Con la scelta di ridurre a una sola corsa il collegamento tra Porto Torres e Genova (partenza diurna dalla città turritana e notturna da Genova dal 2 giugno fino al 15 di agosto con inversione degli orari dal 16 agosto), la Compagnia Tirrenia dimezza le possibilità di approdare sull’isola per tutti quei turisti del sud Europa e del nord Italia che scelgono di partire dal porto del capoluogo ligure alla volta della Sardegna. Il gruppo Onorato dovrebbe, invece, promuovere questa rotta incentivando l’utilizzo delle proprie navi non solo nel periodo estivo ma anche nei cosiddetti “mesi di spalla”, scelti in particolare dalle famiglie straniere.
Obiettivo fondamentale del turismo sardo è, infatti, destagionalizzare i flussi dei visitatori. Le strutture ricettive all’aria aperta, a tal proposito, da quest’anno hanno allungato la stagione, come accade già negli altri paesi che si affacciano sul Mediterraneo, divenendo più competitive sul mercato e generando notevoli vantaggi per tutto il territorio regionale.

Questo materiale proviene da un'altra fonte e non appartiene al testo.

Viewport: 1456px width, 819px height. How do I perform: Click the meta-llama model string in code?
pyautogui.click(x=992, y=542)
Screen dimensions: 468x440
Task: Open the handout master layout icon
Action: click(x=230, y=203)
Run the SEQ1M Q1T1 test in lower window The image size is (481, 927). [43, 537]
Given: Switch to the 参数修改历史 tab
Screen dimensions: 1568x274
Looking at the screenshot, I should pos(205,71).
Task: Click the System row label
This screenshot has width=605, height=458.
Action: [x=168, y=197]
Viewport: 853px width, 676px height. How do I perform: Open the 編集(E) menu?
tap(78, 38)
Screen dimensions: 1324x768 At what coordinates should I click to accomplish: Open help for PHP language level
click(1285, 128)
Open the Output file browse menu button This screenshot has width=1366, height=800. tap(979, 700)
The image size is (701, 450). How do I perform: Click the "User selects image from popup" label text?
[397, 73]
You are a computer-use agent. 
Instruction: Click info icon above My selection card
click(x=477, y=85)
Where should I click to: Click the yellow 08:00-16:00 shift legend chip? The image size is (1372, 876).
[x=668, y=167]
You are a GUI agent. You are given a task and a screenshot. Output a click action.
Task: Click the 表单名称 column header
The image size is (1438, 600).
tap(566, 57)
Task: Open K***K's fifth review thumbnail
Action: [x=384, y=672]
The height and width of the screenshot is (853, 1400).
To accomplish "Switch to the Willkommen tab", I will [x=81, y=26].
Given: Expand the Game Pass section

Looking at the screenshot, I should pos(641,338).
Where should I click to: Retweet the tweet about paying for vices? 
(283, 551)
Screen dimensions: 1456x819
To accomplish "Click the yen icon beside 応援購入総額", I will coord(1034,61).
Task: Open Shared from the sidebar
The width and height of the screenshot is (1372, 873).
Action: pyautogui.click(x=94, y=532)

“Protestiamo contro questo silenzio assordante della politica che confonde il turismo e la sua esistenza solo con i posti letto, dimenticando che il turismo è fatto anche di trasporti senza i quali non ci sono né turisti né viaggiatori - continua Napolitano - Qualora il Gruppo Onorato confermasse la propria scelta e la politica non intervenisse con tempestività, saranno a rischio numerosi posti di lavoro e l’economia di un intero territorio” - conclude Napolitano.